Tokenisation unlocks infrastructure efficiency
Beyond asset digitisation, the report highlights how tokenisation enables programmable compliance, 24/7 settlement, and atomic clearing. This shift allows for reduction in intermediaries, instant auditability, and streamlined corporate actions. In lending, on-chain RWAs are powering decentralised credit pools and collateralised debt obligations that operate globally and natively on blockchain.
For institutional adoption to scale, infrastructure standardisation remains critical. While public blockchains offer cost efficiency and global access, enterprise adoption is more likely to begin with permissioned networks and hybrid models. Leading protocols such as Centrifuge, Clearpool, and Maple are already offering institutions tools to access real-world yields while maintaining compliance frameworks.

Jurisdictional arbitrage and regulation as catalysts
The report notes that the tokenisation ecosystem is being shaped by regulatory clarity, or lack thereof. Jurisdictions like the UAE, Singapore, and Hong Kong are emerging as early leaders, offering sandbox regimes and regulatory frameworks tailored for digital assets. Meanwhile, slow progress in US policy continues to be a barrier for wider institutional adoption.

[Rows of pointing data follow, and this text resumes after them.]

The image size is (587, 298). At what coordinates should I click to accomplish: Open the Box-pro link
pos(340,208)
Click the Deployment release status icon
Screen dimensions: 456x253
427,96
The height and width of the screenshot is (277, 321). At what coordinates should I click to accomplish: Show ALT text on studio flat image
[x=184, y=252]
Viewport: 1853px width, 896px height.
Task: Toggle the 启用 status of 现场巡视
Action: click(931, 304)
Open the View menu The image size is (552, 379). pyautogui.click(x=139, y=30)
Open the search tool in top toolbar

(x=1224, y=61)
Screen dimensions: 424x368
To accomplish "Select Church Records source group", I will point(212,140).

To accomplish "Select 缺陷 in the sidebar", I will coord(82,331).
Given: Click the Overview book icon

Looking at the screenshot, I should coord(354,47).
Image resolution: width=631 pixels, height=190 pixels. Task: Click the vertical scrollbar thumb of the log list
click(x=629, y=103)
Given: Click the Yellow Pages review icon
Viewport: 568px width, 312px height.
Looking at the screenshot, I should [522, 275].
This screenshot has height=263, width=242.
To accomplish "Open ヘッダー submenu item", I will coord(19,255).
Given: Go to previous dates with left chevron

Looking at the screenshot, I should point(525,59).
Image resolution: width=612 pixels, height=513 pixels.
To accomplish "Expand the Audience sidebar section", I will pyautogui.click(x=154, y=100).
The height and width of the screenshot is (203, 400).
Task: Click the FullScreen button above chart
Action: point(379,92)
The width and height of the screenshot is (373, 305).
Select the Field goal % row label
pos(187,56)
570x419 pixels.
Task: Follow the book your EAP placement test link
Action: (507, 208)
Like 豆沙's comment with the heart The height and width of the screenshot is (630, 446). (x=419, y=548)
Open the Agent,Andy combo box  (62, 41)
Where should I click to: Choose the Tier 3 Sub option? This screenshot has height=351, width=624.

In markets with regulatory clarity, new products are emerging, including tokenised money market funds, synthetic fiat currencies, and stable-value funds that mirror traditional instruments but operate on-chain. Platforms like JPMorgan’s Onyx and BlackRock’s BUIDL fund are cited as early examples of how traditional finance is experimenting with blockchain rails.
Over the next 25 years, tokenisation is expected to reshape global asset management and transaction settlement. From public equities and real estate to art and carbon credits, virtually all asset classes are expected to see tokenised formats. According to the report, the long-term bet is not just on asset digitisation but on transforming capital formation, governance, and financial access through programmable finance.